What to work on
Do these statements agree with the excerpt on estimating the CATE? (a) Highly aggregated CATEs, such as a male vs. female split, are also called GATEs. (b) This post covers the many models that exist for estimating CATEs. (c) Unbiased estimation of the CATE no longer depends on the exogeneity assumption. For each, answer yes or no and quote the deciding words of the excerpt.

Excerpt
This issue described above concerns estimating treatment effect heterogeneity. That is, how does our treatment effect impact different subsets of the population? Luckily for us, DML provides a powerful framework to do exactly this. Specifically, we can make use of DML to estimate the Conditional Average Treatment Effect (CATE). First, let’s revisit our definition of the ATE, in binary and continuous cases, respectively:

\[ \begin{equation} \text{ATE}=\mathbb{E_n}[y(T=1)-y(T=0)] \tag{1} \end{equation} \]

\[ \begin{equation} \text{ATE}=\mathbb{E_n}\left[\frac{\partial y}{\partial T}\right] \tag{2} \end{equation} \]

Now with the CATE, we estimate the ATE conditional on a set of values for our covariates, \(\mathbf{X}\):

\[ \begin{equation} \text{CATE}=\mathbb{E_n}[y(T=1)-y(T=0)|\mathbf{X}=x] \tag{3} \end{equation} \]

\[ \begin{equation} \text{CATE}=\mathbb{E_n}\left[\frac{\partial y}{\partial T}\right|\mathbf{X}=x] \tag{4} \end{equation} \]

For example, if we wanted to know the treatment effect for males versus females, we can estimate the CATE conditional on the covariate being equal to each subgroup of interest. Note that we can estimate highly aggregated CATEs (i.e., at a male vs. female level), also known as Group Average Treatment Effects (GATEs), or we can allow \(\mathbf{X}\) to take on an extremely high dimensionality and thus closely estimate each individuals treatment effect. You may immediately notice the benefits in being able to do this: we can utilize this information to make highly informed decisions in future targeting of the treatment! Even more notable, we can create a CATE function to make predictions of the treatment effect on previously unexposed individuals!

Note, that there are many models that exist for estimating CATEs, which we’ll cover in a subsequent post. For now, we’ll cover two techniques within the partially linear DML formulation for estimating this CATE function; namely, Linear DML and Non-Parametric DML. Er will show how to estimate the CATE mathematically and then provide examples for each case.

Note: Unbiased estimation of the CATE still requires the exogeneity/CIA/Ignorability assumption to hold as covered in part 1.

Everything demonstrated below can and should be extended to the experimental setting (RCT or A/B Testing), where exogeneity is satisfied by construction, as covered in application 2 of part 1.

Rows from a dataset
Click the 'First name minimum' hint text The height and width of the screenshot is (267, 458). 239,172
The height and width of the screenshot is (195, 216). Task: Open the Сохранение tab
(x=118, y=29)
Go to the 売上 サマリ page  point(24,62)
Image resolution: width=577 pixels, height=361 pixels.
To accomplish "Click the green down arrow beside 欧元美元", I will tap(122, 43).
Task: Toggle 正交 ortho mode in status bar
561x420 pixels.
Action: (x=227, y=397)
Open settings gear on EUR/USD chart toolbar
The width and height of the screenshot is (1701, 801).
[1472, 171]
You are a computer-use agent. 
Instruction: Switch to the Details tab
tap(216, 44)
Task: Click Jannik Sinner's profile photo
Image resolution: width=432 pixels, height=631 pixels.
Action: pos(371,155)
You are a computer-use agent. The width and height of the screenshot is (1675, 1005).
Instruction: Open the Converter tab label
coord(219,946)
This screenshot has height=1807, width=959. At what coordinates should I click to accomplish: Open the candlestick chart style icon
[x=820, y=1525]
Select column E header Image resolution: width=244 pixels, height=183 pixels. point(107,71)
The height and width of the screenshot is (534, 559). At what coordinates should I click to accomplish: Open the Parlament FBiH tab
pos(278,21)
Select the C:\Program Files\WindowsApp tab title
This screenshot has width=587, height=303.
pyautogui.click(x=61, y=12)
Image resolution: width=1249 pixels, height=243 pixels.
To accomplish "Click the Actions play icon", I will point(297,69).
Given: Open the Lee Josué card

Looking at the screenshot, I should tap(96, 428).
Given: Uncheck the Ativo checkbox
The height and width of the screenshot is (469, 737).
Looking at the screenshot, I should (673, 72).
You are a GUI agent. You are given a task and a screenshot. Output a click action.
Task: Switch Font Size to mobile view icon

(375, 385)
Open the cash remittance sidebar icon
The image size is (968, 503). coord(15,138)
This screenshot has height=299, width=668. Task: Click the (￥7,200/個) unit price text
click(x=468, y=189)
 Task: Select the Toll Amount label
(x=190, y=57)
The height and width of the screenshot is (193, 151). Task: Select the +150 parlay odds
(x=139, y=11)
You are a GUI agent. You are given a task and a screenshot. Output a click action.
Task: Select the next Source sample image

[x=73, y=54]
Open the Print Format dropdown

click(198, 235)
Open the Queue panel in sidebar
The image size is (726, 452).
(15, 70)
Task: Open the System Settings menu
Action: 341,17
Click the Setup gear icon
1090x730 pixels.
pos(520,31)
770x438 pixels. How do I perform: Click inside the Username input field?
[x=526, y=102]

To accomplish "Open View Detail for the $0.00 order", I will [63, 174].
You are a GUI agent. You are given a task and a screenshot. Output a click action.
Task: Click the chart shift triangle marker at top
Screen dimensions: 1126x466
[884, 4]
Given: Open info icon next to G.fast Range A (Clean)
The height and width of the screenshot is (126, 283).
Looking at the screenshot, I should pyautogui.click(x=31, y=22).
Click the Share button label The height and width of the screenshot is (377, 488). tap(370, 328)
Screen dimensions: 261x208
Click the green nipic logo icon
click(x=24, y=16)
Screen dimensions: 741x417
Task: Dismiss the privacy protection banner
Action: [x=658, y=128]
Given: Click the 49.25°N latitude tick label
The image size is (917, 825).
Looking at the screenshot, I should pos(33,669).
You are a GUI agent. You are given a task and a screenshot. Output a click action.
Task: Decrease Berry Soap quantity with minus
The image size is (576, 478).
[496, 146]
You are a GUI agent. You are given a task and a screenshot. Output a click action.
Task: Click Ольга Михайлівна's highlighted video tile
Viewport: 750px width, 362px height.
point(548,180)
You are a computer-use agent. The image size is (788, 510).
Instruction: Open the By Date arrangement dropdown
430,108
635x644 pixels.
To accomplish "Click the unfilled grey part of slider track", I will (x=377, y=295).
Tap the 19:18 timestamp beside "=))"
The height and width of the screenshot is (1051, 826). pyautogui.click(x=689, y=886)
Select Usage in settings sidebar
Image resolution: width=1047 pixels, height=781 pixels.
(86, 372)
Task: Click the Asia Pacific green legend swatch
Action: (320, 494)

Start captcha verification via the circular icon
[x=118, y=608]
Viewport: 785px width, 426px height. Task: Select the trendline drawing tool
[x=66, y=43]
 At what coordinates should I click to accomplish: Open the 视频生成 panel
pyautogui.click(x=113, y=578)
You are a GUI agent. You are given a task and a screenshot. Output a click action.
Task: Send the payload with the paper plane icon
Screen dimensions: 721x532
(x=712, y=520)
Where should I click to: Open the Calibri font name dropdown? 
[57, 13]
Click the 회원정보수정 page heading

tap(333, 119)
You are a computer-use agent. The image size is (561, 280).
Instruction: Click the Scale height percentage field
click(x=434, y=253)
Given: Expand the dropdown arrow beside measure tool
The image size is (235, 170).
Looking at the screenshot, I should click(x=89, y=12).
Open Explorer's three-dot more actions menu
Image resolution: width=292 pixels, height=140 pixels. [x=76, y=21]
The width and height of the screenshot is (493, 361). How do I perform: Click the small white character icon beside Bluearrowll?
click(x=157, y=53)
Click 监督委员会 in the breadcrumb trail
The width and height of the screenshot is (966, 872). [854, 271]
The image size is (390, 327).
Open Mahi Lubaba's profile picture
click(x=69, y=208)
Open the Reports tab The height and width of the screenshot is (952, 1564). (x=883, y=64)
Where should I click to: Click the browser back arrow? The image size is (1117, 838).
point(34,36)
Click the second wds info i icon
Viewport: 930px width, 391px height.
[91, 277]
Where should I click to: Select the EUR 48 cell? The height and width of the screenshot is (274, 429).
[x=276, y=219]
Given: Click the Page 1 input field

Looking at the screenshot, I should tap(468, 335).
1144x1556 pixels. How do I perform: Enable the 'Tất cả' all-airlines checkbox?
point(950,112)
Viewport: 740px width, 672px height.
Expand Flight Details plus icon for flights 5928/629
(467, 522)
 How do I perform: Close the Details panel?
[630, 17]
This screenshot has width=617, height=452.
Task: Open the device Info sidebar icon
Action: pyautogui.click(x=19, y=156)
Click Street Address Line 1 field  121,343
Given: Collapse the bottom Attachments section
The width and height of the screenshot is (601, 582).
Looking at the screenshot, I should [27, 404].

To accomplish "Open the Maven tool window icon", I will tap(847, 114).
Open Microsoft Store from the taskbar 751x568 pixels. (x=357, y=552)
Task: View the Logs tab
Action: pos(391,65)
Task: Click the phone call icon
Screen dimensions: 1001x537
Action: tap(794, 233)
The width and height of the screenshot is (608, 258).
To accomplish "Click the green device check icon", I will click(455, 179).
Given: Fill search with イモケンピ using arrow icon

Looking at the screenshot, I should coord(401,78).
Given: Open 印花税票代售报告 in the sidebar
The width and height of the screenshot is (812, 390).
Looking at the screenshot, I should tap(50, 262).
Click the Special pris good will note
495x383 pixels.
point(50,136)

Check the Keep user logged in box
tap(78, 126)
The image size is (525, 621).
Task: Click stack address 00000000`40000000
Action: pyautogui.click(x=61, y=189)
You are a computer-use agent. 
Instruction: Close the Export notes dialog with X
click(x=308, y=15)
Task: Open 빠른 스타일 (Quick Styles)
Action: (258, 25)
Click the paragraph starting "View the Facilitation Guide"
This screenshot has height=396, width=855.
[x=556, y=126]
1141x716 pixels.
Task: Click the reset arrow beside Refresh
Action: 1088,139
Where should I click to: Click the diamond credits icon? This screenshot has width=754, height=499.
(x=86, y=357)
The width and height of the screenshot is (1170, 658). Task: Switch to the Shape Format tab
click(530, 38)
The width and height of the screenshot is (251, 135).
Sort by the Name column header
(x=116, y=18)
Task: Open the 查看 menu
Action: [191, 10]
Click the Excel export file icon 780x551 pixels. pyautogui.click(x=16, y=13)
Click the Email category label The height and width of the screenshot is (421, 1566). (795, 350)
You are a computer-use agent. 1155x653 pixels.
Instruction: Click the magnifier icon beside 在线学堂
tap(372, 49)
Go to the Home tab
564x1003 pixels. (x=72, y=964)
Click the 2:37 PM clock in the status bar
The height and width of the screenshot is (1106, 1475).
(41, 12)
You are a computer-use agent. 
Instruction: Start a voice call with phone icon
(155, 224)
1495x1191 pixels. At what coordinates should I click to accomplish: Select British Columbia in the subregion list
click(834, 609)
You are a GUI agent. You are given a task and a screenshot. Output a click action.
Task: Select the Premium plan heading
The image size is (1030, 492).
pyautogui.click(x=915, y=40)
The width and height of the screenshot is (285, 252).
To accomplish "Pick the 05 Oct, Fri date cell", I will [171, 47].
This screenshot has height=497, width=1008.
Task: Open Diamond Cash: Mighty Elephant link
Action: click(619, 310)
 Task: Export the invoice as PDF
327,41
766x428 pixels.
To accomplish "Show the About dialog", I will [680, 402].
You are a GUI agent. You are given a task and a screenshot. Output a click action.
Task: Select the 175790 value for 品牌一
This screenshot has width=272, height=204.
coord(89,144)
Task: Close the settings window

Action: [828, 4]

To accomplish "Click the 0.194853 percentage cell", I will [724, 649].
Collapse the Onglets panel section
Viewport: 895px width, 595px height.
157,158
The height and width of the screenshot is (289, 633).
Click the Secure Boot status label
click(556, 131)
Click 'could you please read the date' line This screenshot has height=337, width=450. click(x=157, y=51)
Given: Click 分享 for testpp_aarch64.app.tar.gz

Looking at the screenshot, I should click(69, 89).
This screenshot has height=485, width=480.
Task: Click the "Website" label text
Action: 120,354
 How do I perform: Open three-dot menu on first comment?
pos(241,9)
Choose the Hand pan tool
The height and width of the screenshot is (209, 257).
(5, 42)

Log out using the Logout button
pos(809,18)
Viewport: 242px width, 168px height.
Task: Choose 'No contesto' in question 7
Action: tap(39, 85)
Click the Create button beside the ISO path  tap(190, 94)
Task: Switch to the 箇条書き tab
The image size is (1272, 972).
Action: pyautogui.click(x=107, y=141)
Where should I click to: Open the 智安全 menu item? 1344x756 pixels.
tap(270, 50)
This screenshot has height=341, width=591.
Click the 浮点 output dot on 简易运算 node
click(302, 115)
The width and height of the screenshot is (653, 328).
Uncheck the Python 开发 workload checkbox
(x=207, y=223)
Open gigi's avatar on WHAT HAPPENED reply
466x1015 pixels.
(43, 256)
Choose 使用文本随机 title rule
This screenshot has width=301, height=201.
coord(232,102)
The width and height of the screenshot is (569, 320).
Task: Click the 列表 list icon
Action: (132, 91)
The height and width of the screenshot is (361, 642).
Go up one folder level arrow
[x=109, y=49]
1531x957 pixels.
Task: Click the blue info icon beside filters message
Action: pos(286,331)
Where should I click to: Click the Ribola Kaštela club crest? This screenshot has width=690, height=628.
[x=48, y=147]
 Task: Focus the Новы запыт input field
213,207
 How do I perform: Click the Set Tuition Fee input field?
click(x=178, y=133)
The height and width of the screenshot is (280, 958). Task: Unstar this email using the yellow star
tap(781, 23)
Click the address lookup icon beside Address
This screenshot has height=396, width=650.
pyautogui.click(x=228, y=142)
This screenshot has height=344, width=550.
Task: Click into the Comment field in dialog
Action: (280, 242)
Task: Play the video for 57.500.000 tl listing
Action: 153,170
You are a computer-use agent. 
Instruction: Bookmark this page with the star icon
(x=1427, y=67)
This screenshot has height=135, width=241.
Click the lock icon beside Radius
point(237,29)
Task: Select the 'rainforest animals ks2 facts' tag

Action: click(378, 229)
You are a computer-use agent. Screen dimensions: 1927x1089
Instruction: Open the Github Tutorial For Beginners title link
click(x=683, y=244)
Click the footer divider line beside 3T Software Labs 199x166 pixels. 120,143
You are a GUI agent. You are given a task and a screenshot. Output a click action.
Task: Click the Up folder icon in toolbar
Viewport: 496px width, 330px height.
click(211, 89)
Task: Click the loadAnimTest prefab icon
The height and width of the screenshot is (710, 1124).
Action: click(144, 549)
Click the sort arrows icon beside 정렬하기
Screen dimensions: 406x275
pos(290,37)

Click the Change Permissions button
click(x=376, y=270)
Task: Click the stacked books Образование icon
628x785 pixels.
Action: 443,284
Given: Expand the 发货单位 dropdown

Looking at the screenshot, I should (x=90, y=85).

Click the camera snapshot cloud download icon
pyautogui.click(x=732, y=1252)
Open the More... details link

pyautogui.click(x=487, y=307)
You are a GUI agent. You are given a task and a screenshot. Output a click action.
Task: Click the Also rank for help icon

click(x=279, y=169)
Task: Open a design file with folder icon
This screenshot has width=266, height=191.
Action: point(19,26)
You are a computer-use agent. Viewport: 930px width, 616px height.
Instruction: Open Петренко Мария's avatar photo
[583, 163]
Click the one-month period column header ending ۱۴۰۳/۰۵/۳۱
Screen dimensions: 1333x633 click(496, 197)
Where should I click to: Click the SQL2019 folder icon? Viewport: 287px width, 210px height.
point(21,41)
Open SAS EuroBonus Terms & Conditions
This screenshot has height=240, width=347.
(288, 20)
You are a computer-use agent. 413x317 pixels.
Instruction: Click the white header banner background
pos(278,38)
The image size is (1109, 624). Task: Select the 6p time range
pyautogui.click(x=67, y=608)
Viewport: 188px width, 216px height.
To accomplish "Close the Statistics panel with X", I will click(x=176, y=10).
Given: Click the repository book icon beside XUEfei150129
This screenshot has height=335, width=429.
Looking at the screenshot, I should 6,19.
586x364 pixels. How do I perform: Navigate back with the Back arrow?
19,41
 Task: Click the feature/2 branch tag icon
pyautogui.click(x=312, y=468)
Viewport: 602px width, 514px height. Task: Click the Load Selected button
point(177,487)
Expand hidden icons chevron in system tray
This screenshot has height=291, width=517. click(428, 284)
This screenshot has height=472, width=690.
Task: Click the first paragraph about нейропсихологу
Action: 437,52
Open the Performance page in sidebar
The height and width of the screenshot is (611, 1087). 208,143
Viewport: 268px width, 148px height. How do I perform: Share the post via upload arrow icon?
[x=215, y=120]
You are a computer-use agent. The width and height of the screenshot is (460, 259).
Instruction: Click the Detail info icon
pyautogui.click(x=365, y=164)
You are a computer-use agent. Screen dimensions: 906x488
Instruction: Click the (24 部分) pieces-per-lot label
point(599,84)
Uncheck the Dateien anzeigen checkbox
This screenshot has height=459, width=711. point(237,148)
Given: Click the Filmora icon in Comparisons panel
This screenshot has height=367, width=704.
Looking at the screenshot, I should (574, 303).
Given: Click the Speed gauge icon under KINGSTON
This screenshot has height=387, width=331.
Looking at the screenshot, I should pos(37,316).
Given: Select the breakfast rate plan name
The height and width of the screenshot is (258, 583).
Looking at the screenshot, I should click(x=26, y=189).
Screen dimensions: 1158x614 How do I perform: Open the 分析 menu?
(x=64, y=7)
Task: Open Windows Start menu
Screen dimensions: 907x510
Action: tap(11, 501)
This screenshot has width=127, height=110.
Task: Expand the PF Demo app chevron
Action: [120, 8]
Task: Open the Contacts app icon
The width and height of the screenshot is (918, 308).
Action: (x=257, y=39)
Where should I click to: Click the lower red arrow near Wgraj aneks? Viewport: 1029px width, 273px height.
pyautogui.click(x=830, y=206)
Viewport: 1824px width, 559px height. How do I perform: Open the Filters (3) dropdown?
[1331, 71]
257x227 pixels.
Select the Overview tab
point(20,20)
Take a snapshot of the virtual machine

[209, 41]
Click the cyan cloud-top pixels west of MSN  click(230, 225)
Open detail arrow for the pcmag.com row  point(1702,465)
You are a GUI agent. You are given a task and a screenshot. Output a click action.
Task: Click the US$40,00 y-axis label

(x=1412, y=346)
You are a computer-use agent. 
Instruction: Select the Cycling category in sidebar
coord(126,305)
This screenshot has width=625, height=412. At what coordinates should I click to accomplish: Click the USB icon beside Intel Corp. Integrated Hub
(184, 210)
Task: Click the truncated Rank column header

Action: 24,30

Reply to the exercise
(a) Yes: "we can estimate highly aggregated CATEs (i.e., at a male vs. female level), also known as Group Average Treatment Effects (GATEs)"
(b) No: "there are many models that exist for estimating CATEs, which we’ll cover in a subsequent post"
(c) No: "Unbiased estimation of the CATE still requires the exogeneity/CIA/Ignorability assumption to hold"